Dans un tel contexte, l’impunité généralisée est un facteur aggravant, encourageant la perpétuation de la violence contre les DDH et les communautés marginalisées, et en expliquant l’accentuation.

III – Des promesses électorales pour faciliter l’accès aux armes à feu et l’impunité d’agents d’État dans leurs opérations de maintien de l’ordre

En ce qui concerne le troisième enjeu, le gouvernement Bolsonaro a poussé les politiques centrées sur la « loi et l’ordre » aux limites de l’acceptable dans un contexte démocratique. Son discours en faveur du durcissement du système de justice criminel n’était pas une nouveauté et dès la campagne électorale de 2018, il a promu des réformes controversées, telles que l’augmentation de l’utilisation de l’armée dans le maintien de l’ordre (opérations de « garantie de la loi et de l’ordre », GLO) et la réforme du Code Criminel pour en exempter les abus dans les interventions policières. À noter que les opérations de GLO ont été menées de manière sporadique depuis 1992, notamment dans le contexte des grands évènements (Coupe du Monde de Soccer 2014, Élections, etc.), et qu’une opération GLO de longue durée (11 mois) était en vigueur à Rio de Janeiro en 2018 avec un historique de violation des droits et d’abus des autorités. En 2019, Bolsonaro a envoyé le projet de loi 6.125/2019 au Congrès qui exempte le personnel militaire de sanctions dans certaines situations pendant les opérations de GLO. Le projet de loi est toujours en discussion au Congrès et sa non-approbation explique le zèle du gouvernement Bolsonaro dans l’autorisation de ces opérations pendant son mandat. Dans la même direction, le projet de loi 882/2019 (la « loi anti-crime ») proposait la même chose pour les abus dans les interventions policières (« excludente ilicitude »), mais l’opposition a réussi à exclure cela et d’autres éléments problématiques du projet de loi. Cependant, le gouvernement Bolsonaro a annoncé un possible accord pour approuver l’exemption aux forces d’ordre dans les prochains mois à partir d’une modification du projet de loi 6.125/2019 qui est toujours au Congrès.
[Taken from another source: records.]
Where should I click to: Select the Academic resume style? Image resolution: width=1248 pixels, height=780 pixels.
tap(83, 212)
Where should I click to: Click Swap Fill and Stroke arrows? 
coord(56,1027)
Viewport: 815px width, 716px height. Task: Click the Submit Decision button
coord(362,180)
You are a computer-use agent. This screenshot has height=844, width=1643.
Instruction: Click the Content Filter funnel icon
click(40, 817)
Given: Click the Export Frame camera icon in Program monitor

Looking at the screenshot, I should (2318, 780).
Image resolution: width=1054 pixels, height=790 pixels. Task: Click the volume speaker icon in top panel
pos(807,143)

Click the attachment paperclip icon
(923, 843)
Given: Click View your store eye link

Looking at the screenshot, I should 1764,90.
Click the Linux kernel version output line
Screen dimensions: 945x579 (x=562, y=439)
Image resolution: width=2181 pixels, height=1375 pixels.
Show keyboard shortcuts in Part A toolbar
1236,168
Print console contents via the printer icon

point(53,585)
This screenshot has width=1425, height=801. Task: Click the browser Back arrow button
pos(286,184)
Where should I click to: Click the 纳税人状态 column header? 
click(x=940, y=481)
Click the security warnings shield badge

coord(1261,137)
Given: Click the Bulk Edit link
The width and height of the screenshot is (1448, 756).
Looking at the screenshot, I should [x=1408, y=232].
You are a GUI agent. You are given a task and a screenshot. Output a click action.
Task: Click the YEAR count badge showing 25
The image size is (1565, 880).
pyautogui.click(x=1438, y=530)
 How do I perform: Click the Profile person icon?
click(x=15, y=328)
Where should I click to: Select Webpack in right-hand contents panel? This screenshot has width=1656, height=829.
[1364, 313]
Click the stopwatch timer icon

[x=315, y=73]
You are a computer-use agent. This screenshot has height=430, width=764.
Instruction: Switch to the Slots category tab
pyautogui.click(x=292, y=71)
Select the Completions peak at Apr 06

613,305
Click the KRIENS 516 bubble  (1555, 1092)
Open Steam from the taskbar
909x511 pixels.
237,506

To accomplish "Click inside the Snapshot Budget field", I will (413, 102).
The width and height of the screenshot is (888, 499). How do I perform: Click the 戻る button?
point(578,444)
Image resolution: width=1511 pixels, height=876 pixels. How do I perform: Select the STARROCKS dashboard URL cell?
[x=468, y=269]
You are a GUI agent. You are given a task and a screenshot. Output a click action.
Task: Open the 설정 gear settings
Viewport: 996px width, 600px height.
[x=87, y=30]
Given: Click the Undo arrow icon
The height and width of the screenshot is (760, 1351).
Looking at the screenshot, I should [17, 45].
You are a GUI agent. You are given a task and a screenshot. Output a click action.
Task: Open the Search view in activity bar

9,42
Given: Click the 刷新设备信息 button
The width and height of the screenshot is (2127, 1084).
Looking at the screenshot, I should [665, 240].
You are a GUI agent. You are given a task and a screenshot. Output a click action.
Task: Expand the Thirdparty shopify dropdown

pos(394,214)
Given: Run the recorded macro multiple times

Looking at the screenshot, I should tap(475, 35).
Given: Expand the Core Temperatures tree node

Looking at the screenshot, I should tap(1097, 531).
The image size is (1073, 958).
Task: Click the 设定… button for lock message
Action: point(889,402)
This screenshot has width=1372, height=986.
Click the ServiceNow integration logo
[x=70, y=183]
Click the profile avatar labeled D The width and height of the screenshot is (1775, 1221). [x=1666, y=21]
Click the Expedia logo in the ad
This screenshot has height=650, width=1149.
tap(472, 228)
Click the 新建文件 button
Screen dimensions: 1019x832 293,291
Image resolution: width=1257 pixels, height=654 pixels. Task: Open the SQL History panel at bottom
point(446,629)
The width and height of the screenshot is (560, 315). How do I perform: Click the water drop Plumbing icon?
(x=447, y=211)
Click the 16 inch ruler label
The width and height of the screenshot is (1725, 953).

Toujours en lien avec ses promesses électorales, Bolsonaro facilite l’accès aux armes de feu depuis son arrivé au pouvoir. En 2019, il a promulgué trois décrets à cette fin (9.844, 9.845 et 9.846/2019), ce qui a augmenté l’importation d’armes et le nombre d’armes et de munitions en circulation au pays. En février 2021, pendant le pire moment de la pandémie au pays (l’effondrement des hôpitaux à Manaus par manque d’oxygène), Bolsonoro a promulgué quatre autres décrets pour faciliter encore davantage l’accès aux armes et munitions (10.627, 10.628, 10.629 et 10.630/2021). Finalement et dans la même direction d’un durcissement de la gouvernance de la dissidence politique, le projet de loi 4.363/2001, un vieux projet sur la réglementation de la police militaire et des pompiers militaires, a été ressuscité dans la première année du gouvernement Bolsonaro (2019) avec le but, entre autres choses, de donner plus d’autonomie aux PMs par rapport au gouvernements locaux. Cela est un développent inquiétant et très critiqué par les experts, notamment à cause de la possible instrumentalisation des forces policières par des groupes d’extrême-droite, internes et externes à la police, et du manque de contrôle externe sur les pratiques policières. L’autonomisation des PMs est aussi une source d’inquiétude pour des analystes politiques, des journalistes et des politiciens dans l’opposition à cause d’éventuels impacts que cela pourrait avoir sur les élections 2022, surtout par rapport à la possibilité d’une rupture institutionnelle dans le cas où le Bolsonarisme perdait le pouvoir.        


This content has been updated on March 11, 2021.